Chess also gave me the gift of patience, something I sorely lacked in my youth. When I first started playing, I wanted everything to happen immediately and when it didn’t, I started to lose interest. In fact, a musician I had auditioned for me when I was young called me out on this, on a social media site, which inspired this very article. Today, I am not only used to, for example, having six to seven hour rehearsals, but embrace them because creativity takes time. Patience is a skill that has positive ramifications far beyond the chessboard. Having some patience can be the difference between creating a musical composition of real substance and simply writing yet another passable song. Patience is a skill that will keep your blood pressure down (except in my case, according to my doctor).

Chess and music both share the concept of pattern recognition. In music, there are a seemingly endless combination of notes that can be combined to create a song. However, only a fraction of those notes can be combined to create a catchy tune. There are specific patterns that, when combined, create wonderful music. Proof of this can be found in the majority of rock and roll songs based on three chords, E, A and B. Chuck Berry became a legend based on this simple pattern. In chess, players that recognize patterns on the chessboard win games. Musicians that recognize patterns write great songs.

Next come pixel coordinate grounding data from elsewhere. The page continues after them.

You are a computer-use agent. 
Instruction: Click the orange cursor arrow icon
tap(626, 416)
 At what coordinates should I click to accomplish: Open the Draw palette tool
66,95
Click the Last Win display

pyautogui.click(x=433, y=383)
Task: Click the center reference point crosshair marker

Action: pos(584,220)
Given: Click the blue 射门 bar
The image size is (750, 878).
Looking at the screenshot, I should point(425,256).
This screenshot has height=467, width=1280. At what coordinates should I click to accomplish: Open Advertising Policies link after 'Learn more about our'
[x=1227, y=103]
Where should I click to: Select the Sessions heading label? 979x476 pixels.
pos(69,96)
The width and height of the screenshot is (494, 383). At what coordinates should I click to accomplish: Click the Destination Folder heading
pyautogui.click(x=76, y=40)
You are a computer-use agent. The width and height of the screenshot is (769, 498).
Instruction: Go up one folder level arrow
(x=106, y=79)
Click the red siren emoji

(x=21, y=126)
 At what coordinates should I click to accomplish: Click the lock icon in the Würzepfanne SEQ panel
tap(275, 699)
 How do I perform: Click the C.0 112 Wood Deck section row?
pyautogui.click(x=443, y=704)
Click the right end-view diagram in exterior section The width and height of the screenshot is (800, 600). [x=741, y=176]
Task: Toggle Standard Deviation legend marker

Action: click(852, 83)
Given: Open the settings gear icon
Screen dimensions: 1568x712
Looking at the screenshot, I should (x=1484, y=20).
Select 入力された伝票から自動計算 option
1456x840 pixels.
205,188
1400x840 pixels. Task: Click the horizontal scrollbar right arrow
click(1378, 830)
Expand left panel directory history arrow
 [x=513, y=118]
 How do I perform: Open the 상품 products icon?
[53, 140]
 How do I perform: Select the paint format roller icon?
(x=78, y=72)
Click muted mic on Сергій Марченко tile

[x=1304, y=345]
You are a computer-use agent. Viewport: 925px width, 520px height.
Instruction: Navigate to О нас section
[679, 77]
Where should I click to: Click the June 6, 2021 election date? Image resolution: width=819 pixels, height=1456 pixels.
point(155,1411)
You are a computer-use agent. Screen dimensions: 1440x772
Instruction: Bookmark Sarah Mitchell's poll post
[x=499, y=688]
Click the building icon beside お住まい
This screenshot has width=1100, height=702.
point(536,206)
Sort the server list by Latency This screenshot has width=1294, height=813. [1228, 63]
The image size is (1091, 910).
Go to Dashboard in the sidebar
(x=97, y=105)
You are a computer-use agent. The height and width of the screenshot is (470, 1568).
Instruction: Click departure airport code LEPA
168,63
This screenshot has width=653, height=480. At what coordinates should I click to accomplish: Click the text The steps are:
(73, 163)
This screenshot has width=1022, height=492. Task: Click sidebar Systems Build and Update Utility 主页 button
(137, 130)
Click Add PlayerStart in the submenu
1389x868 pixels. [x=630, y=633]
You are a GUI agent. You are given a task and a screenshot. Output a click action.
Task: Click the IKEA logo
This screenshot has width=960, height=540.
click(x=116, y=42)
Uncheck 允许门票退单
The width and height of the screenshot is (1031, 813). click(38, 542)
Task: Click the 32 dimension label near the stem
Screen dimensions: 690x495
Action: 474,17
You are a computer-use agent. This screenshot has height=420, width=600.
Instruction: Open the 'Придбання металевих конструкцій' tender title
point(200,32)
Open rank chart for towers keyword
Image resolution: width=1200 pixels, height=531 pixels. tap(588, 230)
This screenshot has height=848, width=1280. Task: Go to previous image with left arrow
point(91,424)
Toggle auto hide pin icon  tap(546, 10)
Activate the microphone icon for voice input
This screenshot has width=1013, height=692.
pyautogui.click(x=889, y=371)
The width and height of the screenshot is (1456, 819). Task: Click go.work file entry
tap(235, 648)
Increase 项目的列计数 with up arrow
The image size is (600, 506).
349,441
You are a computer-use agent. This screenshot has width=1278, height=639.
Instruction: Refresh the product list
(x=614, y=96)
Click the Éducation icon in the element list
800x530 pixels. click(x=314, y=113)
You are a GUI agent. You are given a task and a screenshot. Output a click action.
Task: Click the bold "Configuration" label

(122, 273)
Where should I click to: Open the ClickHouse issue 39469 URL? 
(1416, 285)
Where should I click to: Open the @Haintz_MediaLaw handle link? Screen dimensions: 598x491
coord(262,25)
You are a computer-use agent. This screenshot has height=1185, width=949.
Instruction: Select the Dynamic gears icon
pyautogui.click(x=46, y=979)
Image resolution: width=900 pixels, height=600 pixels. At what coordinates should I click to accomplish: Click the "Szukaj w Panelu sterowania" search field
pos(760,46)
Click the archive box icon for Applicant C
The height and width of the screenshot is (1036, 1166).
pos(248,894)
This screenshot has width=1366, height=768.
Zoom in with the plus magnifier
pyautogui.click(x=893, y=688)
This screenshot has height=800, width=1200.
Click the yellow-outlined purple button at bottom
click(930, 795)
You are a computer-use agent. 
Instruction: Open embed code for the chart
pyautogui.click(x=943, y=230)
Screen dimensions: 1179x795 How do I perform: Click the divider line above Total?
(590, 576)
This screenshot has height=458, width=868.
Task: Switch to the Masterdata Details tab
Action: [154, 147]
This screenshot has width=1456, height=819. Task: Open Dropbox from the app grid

Where chess has really proven itself as a valuable tool, musically speaking, is in my work doing composition, arranging and recording of orchestrated bands, those that include horn and string sections. My latest band project, The Troubadours of Misery, is a miniature orchestra. Being the the chief writer and arranger, I’m facing technical challenges I’ve never faced. Often, my back is to the wall and I find myself in a tough spot, be it arranging or trying to get just the right tones in the recording studio. Prior to seriously studying chess, I probably would have settled for a technical solution that I wasn’t quite happy with. Now, I look at the problem, then try and relate it to a tough chess position I’ve found myself in or have studied. I keep a laptop with my game database in the studio and will review that tough position and play through the solution. I try to relate each move to the situation I’m in and more often than not, find a solution to my musical problem on the chessboard.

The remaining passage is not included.